= Parmiter's Bethnal Green Educational Fund =

Parmiter's Bethnal Green Educational Fund is a charity that has its origins in the will of Thomas Parmiter, a silk merchant from Bethnal Green.

==History==

In his will of 28 February 1681/2, Thomas Parmiter bequeathed funds for "six almshouses in some convenient place upon the waste of Bethnal Green and further for the building of one free school houses or room, wherein ten poor children of the hamlet of Bethnal Green may be taught to read or write". Thomas Parmiter died in 1688.

The first Parmiter's Almshouses were opened on John Street (now Grimsby Street) off of Brick Lane in 1722, and were adjacent to the first school. Along with the school, the Almshouses moved to Gloucester Street (now Parmiter Street) and then Bethnal Green in 1839. They remained in use until they were destroyed by a V-2 rocket in February 1945. Parmiter's School moved to new premises on Approach Road, Bethnal Green in 1887. In 1977 the school relocated to Garston, Hertfordshire.

The move from Bethnal Green to Hertfordshire was not entirely welcomed by the School Trustees based in Bethnal Green, who were very sorry to lose such excellent educational facilities to the detriment of residents of Bethnal Green.

In order to solve the loss of the school and the educational resource, it was agreed that the Parmiter's Foundation would provide the sum of £70,000 to be invested so as to enable the Parmiter's Bethnal Green Fund to operate, so as to provide a continuing educational presence in the area, to support the educational needs of those students under the age of 25, who were in financial need, who reside within the old Metropolitan Borough of Bethnal Green. The Trustees have two schemes to fulfill their charitable objectives.

==Book grants==

The Trustees support those local students at University by means of their book grant project, which has been running for several years. Each year students are invited to apply for a book grant of £200 in book tokens to assist with the books required for their courses. The book tokens are awarded at an awards ceremony in Autumn each year to which local Head teachers and officials from the local Authority are invited.
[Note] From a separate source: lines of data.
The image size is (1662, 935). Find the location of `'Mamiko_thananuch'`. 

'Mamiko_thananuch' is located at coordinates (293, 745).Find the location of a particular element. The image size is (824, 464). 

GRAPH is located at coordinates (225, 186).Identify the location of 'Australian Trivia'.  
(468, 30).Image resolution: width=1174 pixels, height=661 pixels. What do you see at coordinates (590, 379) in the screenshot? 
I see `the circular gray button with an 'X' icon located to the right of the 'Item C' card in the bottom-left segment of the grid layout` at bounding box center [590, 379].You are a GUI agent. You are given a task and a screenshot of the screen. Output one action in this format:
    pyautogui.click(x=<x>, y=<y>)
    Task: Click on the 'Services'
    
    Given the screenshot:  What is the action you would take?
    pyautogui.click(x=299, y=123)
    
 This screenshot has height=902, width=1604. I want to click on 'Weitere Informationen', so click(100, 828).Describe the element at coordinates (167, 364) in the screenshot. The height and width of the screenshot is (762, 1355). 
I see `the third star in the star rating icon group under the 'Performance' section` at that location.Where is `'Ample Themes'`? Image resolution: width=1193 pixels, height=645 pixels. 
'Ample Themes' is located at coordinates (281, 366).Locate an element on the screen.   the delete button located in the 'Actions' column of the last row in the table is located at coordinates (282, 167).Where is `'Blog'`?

==Year Two - A Book For You Grants==

Not all parents of primary aged children are able to afford the purchase of a book for their child at the annual book fairs that Primary Schools hold. The Trustees therefore piloted a project in Bangabandhu Primary School to provide each child in Year 2 with a £10 book token. The pilot was very successful and has been rolled out across all the primary schools within the former Metropolitan Borough of Bethnal Green.